How to write and run a workflow - Prefect

Define a workflow

Make a Python function a workflow by adding the @flow decorator to it:

python

from prefect import flow


@flow
def my_workflow() -> str:
    return "Hello, world!"

Run the workflow by calling it like a normal Python function:

python

my_workflow()

You can create a workflow from a method on a class:

python

from prefect import flow


class MyClass:

    @flow
    def my_instance_method(self):
        return "Hello, from an instance method!"


    @flow
    @classmethod
    def my_class_method(cls):
        return "Hello, from a class method!"


    @flow
    @staticmethod
    def my_static_method():
        return "Hello, from a static method!"


MyClass().my_instance_method()
MyClass.my_class_method()
MyClass.my_static_method()

or from a generator function:

python

from prefect import flow


@flow
def generator():
    for i in range(10):
        yield i


for val in generator():
    print(val)

You can view all workflow runs in the Prefect UI.

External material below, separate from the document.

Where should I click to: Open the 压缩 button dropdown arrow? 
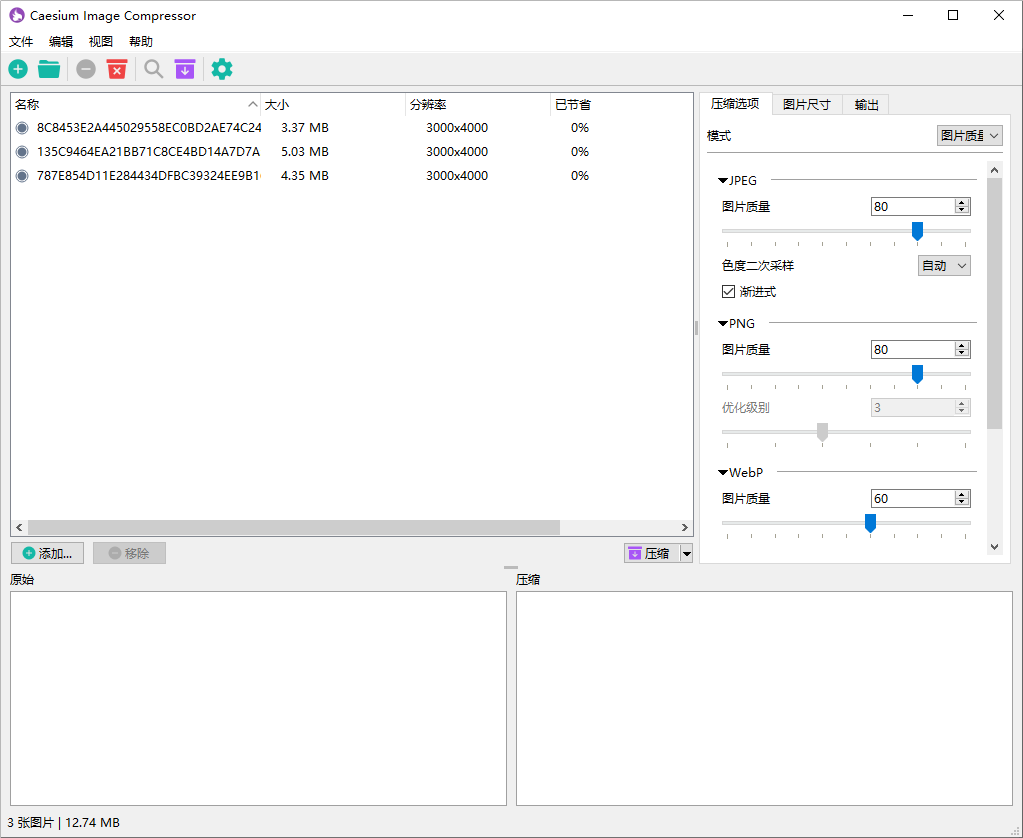687,553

Create tasks and child workflows

You can create tasks and child flows to organize your workflow logic.

python

from prefect import flow, task


@task
def generate_a_number():
    return random.randint(0, 100)


@flow
def is_number_even(number: int):
    return number % 2 == 0


@flow
def even_or_odd():
    number = generate_a_number()
    if is_number_even(number):
        print("The number is even")
    else:
        print("The number is odd")

Each task and child flow is a separate unit of work and is displayed in the Prefect UI.

Cancel a workflow if it runs for too long

To apply a timeout to a flow or task to prevent it from running for too long, use the timeout_seconds keyword argument.

python

from prefect import flow
import time

@flow(timeout_seconds=1, log_prints=True)
def show_timeouts():
    print("I will execute")
    time.sleep(5)
    print("I will not execute")

Task timeout behavior

Task timeouts work differently depending on how the task is executed:

Async tasks: Timeouts use cooperative cancellation at await points. When the timeout is reached, the task is cancelled at the next await statement. This provides reliable timeout behavior for async code.

Sync tasks called directly: When a sync task is called directly (not via .submit()), it typically runs on the main thread where timeouts can use OS signals to interrupt execution, including blocking operations.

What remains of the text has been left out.